When it comes to the overall health of your dog, it is important you stay on top of their dental health care. According to shocking statistics released recently, 3 out of every 4 pets over the age of 3 suffer from dental disorders. Unfortunately for dogs, many illnesses that start in the mouth are known to lead to other severe and serious problems throughout their body, impacting the kidney, liver and the heart. Preventive care is key, and this means brushing your dog’s teeth regularly.
Here’s some important information you should know about dog dental care.
Why brushing is important:
Some may argue that brushing a dog’s teeth is all about giving him/her fresh breath, but that is not always the case. It is a essential part when it comes to oral care, preventing some serious illnesses such as gum and periodontal diseases. When you feed your dog, food particles may collect in between the teeth and along gum lines, which over time turns into a big problem. If you don’t remove the particles they may eventually lead to swelling of the gums because of bacteria growth. To avoid all this, brushing their teeth as preventative measure is key.

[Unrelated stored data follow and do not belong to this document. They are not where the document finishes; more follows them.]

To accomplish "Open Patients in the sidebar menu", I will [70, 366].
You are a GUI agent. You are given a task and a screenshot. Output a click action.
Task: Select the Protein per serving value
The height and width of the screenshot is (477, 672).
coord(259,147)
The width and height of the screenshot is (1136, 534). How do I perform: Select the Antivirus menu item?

When to do it and what you need:
It is recommended that you brush your dog’s teeth every day. However, if you are a busy person and your schedule can’t allow that, then aim to do it several times a week when you are free. Brachycephalic breeds and other smaller dogs may require frequent brushing compared to others. This is because their teeth are crowded together, allowing more plague to collect and increase chances of suffering from periodontal diseases.

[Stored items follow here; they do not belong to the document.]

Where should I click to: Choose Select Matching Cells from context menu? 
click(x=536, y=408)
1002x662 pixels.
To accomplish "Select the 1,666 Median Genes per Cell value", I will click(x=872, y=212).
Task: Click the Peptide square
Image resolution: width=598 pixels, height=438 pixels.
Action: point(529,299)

You will need to have a few things for effective brushing. Firstly, you will need to have a brush or a clean gauze and of course the paste. When purchasing the paste, only go to reputable stores where you can find a variety of flavors, which you can experiment with your dog to determine their favorite one.
How to brush:
When starting to brush your dog’s teeth, one thing you should remember is to take it slow. Don’t get your dog overwhelmed — introduce brushing in small steps. Also, accustom your dog to have their mouth and muzzle handled.
Step1: Put one hand gently underneath the chin of your dog, as his head rest in your hand. Place your other hand over the top of his muzzle and lift the lips to expose the teeth.

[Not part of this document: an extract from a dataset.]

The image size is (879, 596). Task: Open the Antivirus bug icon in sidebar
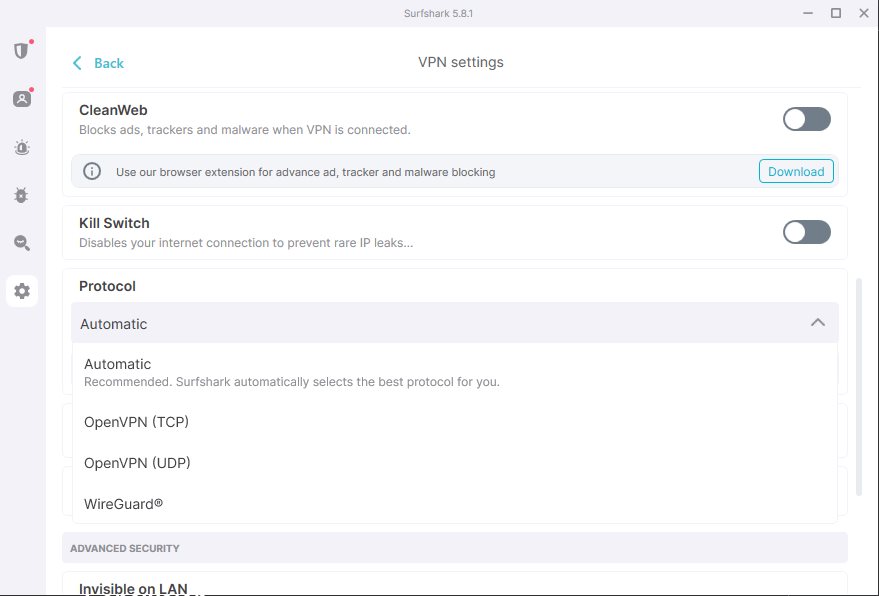point(21,195)
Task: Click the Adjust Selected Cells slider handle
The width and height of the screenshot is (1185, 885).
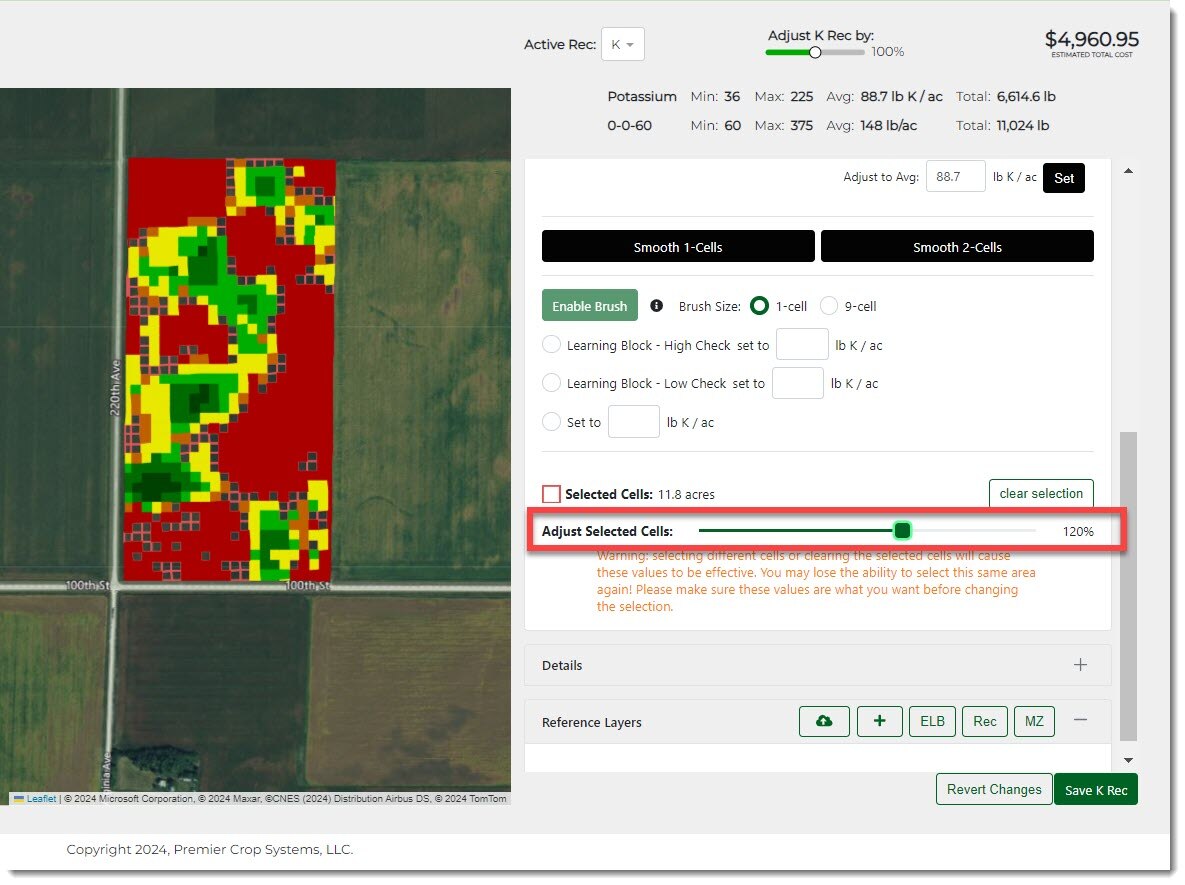Action: [x=902, y=530]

Step 2: Release the hand underneath the chin and hold a brush with toothpaste to rub a few teeth. Focus more on the gums and other surface. After a few seconds of brushing, release the muzzle.
Step 3: Repeat this a few times a day, preferably 3 times for effective brushing. Start with around 3 seconds then increase to five and so on as you proceed. When the dog gets used to it try opening their mouth to cover the inside surface.